Azınlıklar politikaları karşılaştırıldığında da Kuzey Makedonya bu noktada birçok AB üyesi ülkelerine kıyasen çok daha önde olduğu ortadayken, bazı ülkelerin azınlıklara karşı kararlı bi şekilde baskıcı ve ayrımcı politikalar yürütmeye devam etmeleri AB değerlerinin kime göre ve neye göre temellendirildiği sorusunu ortaya çıkarıyor.
Söz konusu ülkelerin, Kuzey Makedonya’ya kıyasen dini tolerans ve eşitlikte, aradaki büyük uçurumun belirginliğiyle ne kadar geride olduklarını açık bir şekilde somutlaştırmaktadır.

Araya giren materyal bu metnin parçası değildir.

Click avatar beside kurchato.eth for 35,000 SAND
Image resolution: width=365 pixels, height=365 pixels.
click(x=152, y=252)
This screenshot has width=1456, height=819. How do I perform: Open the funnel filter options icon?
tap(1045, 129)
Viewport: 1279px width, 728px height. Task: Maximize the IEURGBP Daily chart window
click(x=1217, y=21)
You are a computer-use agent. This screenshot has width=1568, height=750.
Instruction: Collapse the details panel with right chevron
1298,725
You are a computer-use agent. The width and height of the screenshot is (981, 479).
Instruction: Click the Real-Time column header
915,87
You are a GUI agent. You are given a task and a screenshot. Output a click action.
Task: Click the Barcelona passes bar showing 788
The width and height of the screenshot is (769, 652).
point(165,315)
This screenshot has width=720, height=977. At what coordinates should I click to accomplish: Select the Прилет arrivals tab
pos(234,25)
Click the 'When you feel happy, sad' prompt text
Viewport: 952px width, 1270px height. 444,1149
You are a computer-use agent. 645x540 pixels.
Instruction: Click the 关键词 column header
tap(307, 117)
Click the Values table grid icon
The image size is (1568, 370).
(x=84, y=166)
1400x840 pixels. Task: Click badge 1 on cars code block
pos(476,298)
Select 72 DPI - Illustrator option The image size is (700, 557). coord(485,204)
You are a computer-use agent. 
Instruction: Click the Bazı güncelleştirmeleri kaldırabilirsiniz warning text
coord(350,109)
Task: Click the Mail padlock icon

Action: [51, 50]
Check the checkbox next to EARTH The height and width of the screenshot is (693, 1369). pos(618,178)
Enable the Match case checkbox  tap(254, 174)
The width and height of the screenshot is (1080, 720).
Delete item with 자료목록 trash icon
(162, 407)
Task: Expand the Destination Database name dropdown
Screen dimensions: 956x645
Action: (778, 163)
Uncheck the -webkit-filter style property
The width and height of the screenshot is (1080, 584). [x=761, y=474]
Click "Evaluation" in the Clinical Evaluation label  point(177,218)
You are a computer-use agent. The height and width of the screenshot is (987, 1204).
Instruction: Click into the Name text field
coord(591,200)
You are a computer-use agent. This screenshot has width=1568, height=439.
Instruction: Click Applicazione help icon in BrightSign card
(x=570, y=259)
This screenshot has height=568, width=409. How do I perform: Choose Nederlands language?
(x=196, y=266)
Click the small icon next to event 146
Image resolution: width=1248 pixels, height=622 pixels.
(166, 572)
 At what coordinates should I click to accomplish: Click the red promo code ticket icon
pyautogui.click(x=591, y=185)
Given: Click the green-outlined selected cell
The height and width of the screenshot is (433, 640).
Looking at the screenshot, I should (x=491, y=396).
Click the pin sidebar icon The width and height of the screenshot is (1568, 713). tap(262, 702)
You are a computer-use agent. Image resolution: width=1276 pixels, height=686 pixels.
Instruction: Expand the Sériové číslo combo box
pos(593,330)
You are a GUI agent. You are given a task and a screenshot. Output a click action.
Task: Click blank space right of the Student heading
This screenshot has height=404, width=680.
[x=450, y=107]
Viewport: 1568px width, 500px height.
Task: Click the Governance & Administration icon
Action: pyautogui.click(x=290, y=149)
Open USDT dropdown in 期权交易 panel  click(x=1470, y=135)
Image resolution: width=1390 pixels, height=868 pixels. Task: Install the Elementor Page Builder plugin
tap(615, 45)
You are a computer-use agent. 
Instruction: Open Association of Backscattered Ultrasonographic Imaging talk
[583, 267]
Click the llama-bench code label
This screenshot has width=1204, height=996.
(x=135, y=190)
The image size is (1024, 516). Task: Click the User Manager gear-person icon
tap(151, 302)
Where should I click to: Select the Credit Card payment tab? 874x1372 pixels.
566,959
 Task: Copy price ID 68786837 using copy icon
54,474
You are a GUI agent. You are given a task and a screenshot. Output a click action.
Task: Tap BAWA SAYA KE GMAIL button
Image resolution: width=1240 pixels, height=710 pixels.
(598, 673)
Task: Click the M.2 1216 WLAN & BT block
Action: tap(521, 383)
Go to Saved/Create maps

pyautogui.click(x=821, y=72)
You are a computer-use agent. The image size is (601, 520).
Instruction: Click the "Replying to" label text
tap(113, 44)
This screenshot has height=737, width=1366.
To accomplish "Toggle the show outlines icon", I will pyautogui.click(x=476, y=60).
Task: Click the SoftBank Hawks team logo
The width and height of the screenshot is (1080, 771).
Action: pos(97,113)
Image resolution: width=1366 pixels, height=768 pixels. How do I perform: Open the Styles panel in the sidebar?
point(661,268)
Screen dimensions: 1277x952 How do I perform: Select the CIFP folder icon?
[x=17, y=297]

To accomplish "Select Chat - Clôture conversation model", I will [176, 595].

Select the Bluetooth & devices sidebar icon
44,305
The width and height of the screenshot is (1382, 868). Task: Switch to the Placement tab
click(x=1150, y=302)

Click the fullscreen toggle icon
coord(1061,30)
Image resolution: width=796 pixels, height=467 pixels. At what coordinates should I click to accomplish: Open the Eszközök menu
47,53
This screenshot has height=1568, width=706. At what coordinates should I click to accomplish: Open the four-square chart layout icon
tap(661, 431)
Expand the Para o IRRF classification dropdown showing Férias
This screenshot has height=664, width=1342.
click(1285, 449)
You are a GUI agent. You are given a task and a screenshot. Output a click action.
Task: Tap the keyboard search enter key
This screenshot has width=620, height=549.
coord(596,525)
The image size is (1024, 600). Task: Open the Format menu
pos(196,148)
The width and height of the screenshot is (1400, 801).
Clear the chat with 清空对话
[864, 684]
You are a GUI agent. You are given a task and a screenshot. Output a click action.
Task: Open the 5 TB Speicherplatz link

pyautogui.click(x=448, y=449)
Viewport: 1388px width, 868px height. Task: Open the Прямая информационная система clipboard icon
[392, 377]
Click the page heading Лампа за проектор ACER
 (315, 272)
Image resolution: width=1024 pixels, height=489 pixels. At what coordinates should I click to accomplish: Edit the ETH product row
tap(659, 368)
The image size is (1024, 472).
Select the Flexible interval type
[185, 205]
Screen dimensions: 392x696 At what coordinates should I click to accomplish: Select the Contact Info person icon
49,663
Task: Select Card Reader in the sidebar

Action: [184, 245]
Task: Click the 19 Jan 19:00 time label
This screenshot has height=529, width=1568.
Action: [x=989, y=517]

Ayrıca Kuzey Makedonya’nın kaydettiği bütün ilerlemelerin zirvesinde ise Yunanistan ile sorunların çözülmesi için isim değişikliğne gitmesi ve bunda başarılı olması birçok ülke liderinden kutlanmış ve bu kararın alınma sonucunda ülkenin müzakerelere başlayacağı sözü verilmişti.
– Türkiye Cumhurbaşkanı Erdoğan, AB’nin iki yüzlü politikalarını birçok kez eleştirdi
Türkiye’ye karşı da sözünü birçok kez tutmayan AB, Türkiye Cumhurbaşkanı Recep Tayyip Erdoğan tarafından da birçok kez haklı eleştirilere maruz kalmıştır. Bunun yanı sıra şimdiye kadar. AB politikalarını sert bir şekilde eleştiren ve bu politikaların “iki yüzlü politikalar” olduğunu dile getiren tek AB adayı ülke Türkiye’dir.
Türkiye’nin, o zamanki adıyla Avrupa Ekonomik Topluluğuna 1967 yılında aday olmasından, 2005 yılında henüz müzakerelerin başlatılması ve bugüne kadar bütün çabalara rağmen üyelik kazanmaması Türk siyasetçileri ve liderleri tarafından bütün süreç boyunca kınanmış olsa da, AB’nin iki yüzlü politikasını değiştirmesi için yeterli olamamıştır.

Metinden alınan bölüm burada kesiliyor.